The Benevolent Big Box
A charter school in North Lawndale, Chicago, serves 300 underprivileged students from fifth to eighth grade, many of whom are unable to provide their own school supplies. So the school turns to a unique ministry. The Storehouse, run by World Vision, is a big-box retailer for those who can't afford big-box prices.
"One of the first gifts we received [from the Storehouse] was 40 backpacks with school supplies, pencils, pens, and loose-leaf paper," says Jim O'Connor, principal of KIPP (Knowledge Is Power Program) Ascend Charter School. "Backpacks went to kids who had been doing a good job with their behavior. Since then, we've received everything from yarn to whiteboards."

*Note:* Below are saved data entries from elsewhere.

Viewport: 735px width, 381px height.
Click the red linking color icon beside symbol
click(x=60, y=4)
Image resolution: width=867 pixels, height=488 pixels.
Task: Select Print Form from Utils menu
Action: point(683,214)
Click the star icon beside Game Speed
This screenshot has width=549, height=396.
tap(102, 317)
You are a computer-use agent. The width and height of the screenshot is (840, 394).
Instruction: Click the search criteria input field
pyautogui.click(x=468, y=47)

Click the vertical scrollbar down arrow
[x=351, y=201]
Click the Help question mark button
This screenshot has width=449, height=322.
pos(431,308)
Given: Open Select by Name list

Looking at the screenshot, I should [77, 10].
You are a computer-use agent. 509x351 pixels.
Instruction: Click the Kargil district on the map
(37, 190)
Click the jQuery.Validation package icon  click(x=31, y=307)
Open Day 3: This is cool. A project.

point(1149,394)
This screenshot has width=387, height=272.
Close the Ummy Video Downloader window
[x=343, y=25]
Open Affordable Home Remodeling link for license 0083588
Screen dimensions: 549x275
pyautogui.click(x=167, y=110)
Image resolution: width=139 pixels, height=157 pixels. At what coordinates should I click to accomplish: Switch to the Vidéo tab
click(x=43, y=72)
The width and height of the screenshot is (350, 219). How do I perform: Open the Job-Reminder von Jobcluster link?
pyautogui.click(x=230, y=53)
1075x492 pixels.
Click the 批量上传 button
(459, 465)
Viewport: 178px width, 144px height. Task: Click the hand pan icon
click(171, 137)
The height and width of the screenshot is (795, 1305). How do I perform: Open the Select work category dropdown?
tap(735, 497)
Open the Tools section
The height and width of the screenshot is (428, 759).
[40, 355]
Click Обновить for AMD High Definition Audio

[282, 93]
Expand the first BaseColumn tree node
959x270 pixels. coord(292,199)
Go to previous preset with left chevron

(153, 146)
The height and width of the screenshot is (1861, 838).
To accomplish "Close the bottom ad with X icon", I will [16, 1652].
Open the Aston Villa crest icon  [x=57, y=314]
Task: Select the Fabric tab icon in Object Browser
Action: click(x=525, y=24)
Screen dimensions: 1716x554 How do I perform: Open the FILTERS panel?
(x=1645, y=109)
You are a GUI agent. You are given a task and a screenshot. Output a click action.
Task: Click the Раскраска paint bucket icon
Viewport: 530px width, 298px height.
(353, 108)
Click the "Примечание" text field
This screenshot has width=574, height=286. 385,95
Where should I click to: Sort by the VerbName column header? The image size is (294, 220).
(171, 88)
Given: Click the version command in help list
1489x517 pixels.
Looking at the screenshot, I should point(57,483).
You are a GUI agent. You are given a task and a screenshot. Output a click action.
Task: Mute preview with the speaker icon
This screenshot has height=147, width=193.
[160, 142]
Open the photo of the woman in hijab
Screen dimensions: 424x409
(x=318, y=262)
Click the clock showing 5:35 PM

The charter school also runs a store where students may buy Storehouse-donated products with "KIPP dollars," which are earned for good behavior and academic effort. "The Storehouse," says O'Connor, "has provided our students and teachers with classroom supplies that are essential for student learning."
In the early '90s, Perry Bigelow, a major Chicago-area homebuilder, and a handful of other businessmen wanted to provide building supplies to local churches and ministries. "They realized that pastors were responsible for the social development in the city," says Michael Mantel, senior director of World Vision Chicago. "If you help a church rehabilitate its facility, then you can help the church rehabilitate its community." Inspired by a ministry that builds homes for pastors, the group of homebuilders determined to "build something that will keep building."
In 1995, the Storehouse opened as a home-improvement outlet for churches, ministries, and needy individuals. But putting up walls turned out to be easier than starting a ministry. "We made two mistakes," says Mantel. "One, we assumed we could get building materialsbut World Vision had no contacts in that arena. Two, we assumed that people would want the materials. But the community leaders were so used to getting ripped off, they thought the stuff was 'hot.'"
Their first location looked nothing like a big-box store, either. It was a dark warehouse in which they sold wallpaper, sinks, and cabinet doorsthat was it. There was no room for more. But things began to change when a Canadian stockbroker, Craig McKay, began appealing to major home-supply companies to donate materials. Meanwhile, volunteer Kim Lee Franklin promoted the project with local churches. Suddenly, Storehouse had donors like Kohler and Armstrong providing materials and local churches providing customers.
Today, the Chicago Storehouse has the friendly cashiers, high ceiling, and lengthy aisles of any Home Depot or Lowe's. Unlike the average home-improvement store, though, Storehouse lines its aisles with colorful World Vision posters, reminding visitors of needy children around the world.
The Storehouse connects companies, business leaders, and suburban churches to inner-city charities and churches. World Vision provides the logistics to stock each storehouse with volunteers, staff, and building materials. Customers come to the Storehouse through member churches and charities. Through member fees or direct purchase, they buy sinks, lumber, paint, and other building materials at a 15 to 20 percent discount.
From Los Angeles, California, to Appalachia, West Virginia, people near Storehouse's 11 current locations across the United States now have access to first-rate home-building products and school resources. In 2006 alone, Storehouse served more than 1.6 million people.